En dépit de cet échec, cette attaque directe signifie que la menace existentielle pour Israël est plus forte que jamais.
"Le régime iranien a le sentiment d'avoir pénétré l'atmosphère israélienne, et c'est déjà une sorte de victoire. Il ne voulait pas forcément faire de victimes, mais se rapprocher un peu plus de sa prophétie de détruire Israël", explique Beni Sabti, expert iranien auprès de l'université de Tel-Aviv.
Tous les regards sont désormais tournés vers le cabinet de guerre israélien, dont la réaction est attendue. Une première réunion, dimanche soir, n'a été suivie d'aucune décision.
Alliance défensive autour d'Israël
"Les forces aériennes jordanienne et saoudienne ont abattu plusieurs drones. C'est la première fois que ça arrive."
Deux jours après cette attaque, un premier constat s'impose. La défense anti-aérienne israélienne à trois niveaux a parfaitement fonctionné. Mise en place durant ces quinze dernières années, elle est constituée du "Dôme de Fer", un système de défense mobile, la "Fronde de David", un bouclier anti-missile de courte portée, et l'ensemble de missiles anti-balistique Arrow.
Mais le succès de cette défense tient aussi dans la coopération entre les alliés occidentaux d'Israël, les États-Unis, la France et le Royaume-Uni, et les pays arabes sunnites de la région menacés par l'Iran chiite.
"Le système construit sous le commandement des États-Unis, combinant les forces britanniques, jordaniennes, saoudiennes, égyptiennes et israéliennes, fonctionne à merveille", affirme Ehud Yaari, journaliste et écrivain israélien, expert du Moyen-Orient. "Les forces aériennes jordanienne et saoudienne ont abattu plusieurs drones. C'est la première fois que cela arrive."
La frappe iranienne comprenait environ 170 drones, 30 missiles de croisière et 120 missiles balistiques. Les alliés, principalement l'armée américaine, ont abattu une centaine de missiles de croisière et de drones et Israël a détruit le reste.
Éviter l'escalade
Deuxième constat, pour l'instant, Israël a choisi la retenue. Après cette réussite des alliés, Washington a appelé Israël à éviter une riposte menant à l'escalade.
Pour Ehud Yaari, il y a de fortes chances que le cabinet de guerre israélien poursuive dans cette voie. "L'Iran a fait une énorme erreur stratégique, et Israël n'est pas pressé de répondre", dit-il. En outre, "l'armée israélienne n'a aucun intérêt à ouvrir un second front, que ce soit avec le Hezbollah ou l'Iran, avant d'avoir terminé sa mission à Gaza".
Tanguy Struye, professeur à l'UCLouvain, voit dans la défense aérienne menée par la coalition une prévention contre l'escalade. "Les États-Unis ont coordonné une action défensive pour éviter que des missiles iraniens touchent le sol israélien, ce qui aurait poussé Israël à frapper massivement l'Iran. Personne ne veut d'une guerre entre Israël et l'Iran", dit-il.

**DONNÉES FOURNIES**:
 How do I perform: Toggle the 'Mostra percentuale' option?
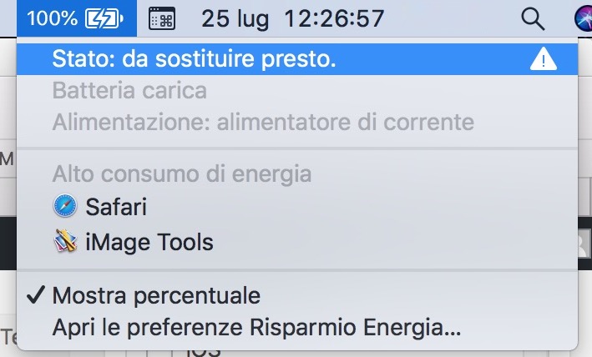pyautogui.click(x=156, y=294)
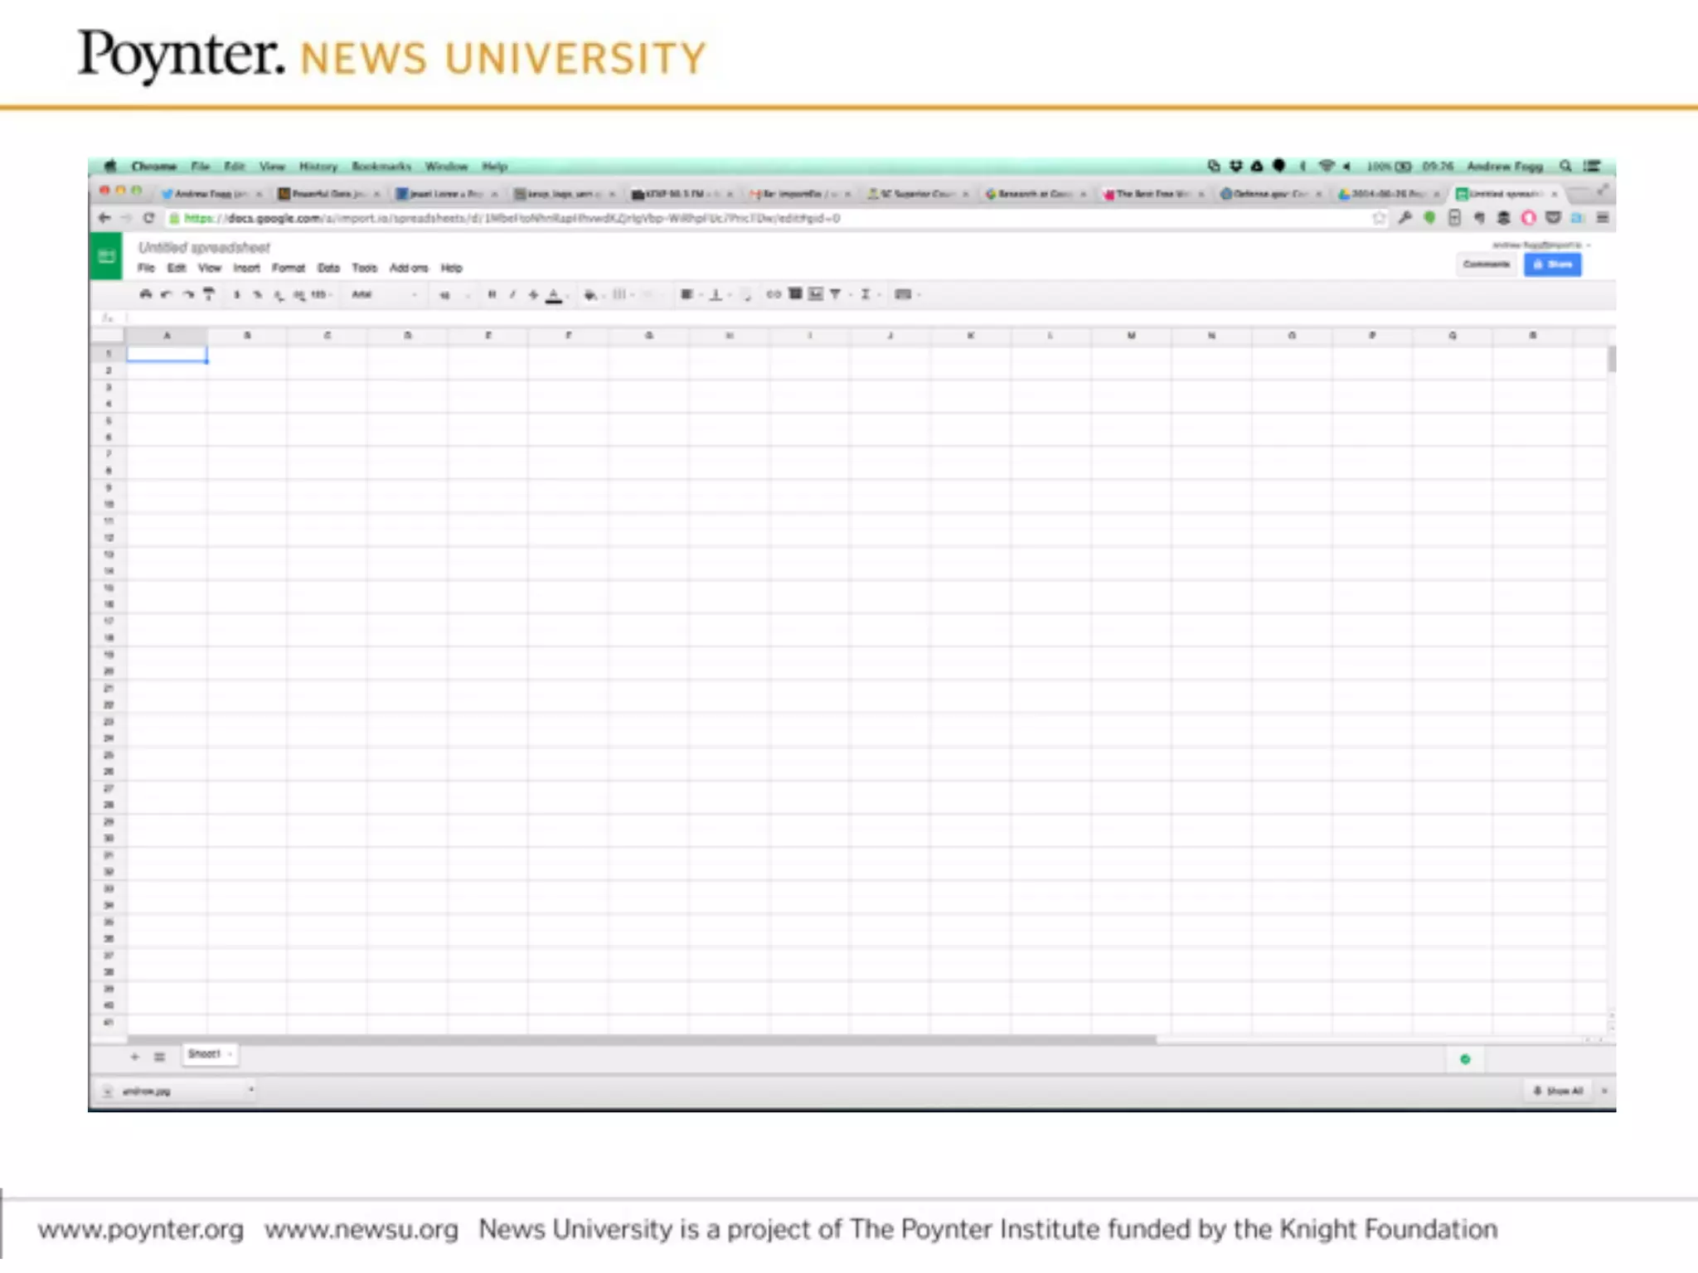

**CONSIGNE 1**:
Répondez aux questions suivantes d'après le texte sur l'attaque iranienne contre Israël.
(a) Combien de drones la frappe iranienne comprenait-elle ?
(b) Quel élément de la défense anti-aérienne israélienne est présenté comme un système de défense mobile ?
(c) Dans quelle université Tanguy Struye est-il professeur ?
**CONSIGNE 2**: Rédigez la suite du texte sur l'attaque iranienne contre Israël à partir de sa dernière phrase.
Le matériel fourni n'entre aucunement en compte ici.

**RÉSULTAT FINAL 1**:
(a) Environ 170 drones.
(b) Le « Dôme de Fer ».
(c) À l'UCLouvain.

**RÉSULTAT FINAL 2**:
Les faucons au sein du gouvernement israélien appellent à une riposte massive. Mais les ministres extrémistes ne participent pas aux décisions militaires, car ils ne sont pas dans le cabinet de guerre, qui regroupe Netanyahou, le ministre de la Défense et le chef de l'opposition Benny Gantz.
Retournement diplomatique
Troisième constat, la coalition défensive autour d'Israël est un véritable retournement diplomatique. Ses bombardements intensifs sur Gaza ayant causé un nombre élevé de victimes civiles, Israël s'était isolé sur la scène internationale. L'attaque directe de l'Iran apporte une nouvelle dimension à cette guerre, en renforçant les liens entre pays arabes, occidentaux et Israël.
"Si les Israéliens devaient frapper l'Iran, ils réduiraient à néant le crédit récupéré ces derniers jours."
"Si les Israéliens devaient frapper l'Iran, ils réduiraient à néant le crédit récupéré ces derniers jours", précise Tanguy Struye. Mais il n'est pas convaincu que les autorités israéliennes suivront cette voie. "Ce gouvernement israélien est connu pour ne pas être à l'écoute", ajoute-t-il.
Ainsi, le chef d'état-major de l'armée israélienne, Herzi Halevi, a promis lundi une "riposte" à l'attaque, lors d'une allocution devant des soldats sur une base touchée par une frappe iranienne. Prenant la parole peu après sur cette même base, le porte-parole de l'armée Daniel Hagari a, de son côté, affirmé: "nous ferons tout ce qui est nécessaire pour protéger l'État d'Israël, et nous le ferons à l'occasion et au moment que nous choisirons."
Plusieurs analystes ont émis l'hypothèse de frappes israéliennes contre les sites nucléaires iraniens, comme ceux de Fordow et Natanz, en guise de riposte. Mais ces cibles sont très dures à atteindre. Et, pour l'instant, ce n'est pas la priorité.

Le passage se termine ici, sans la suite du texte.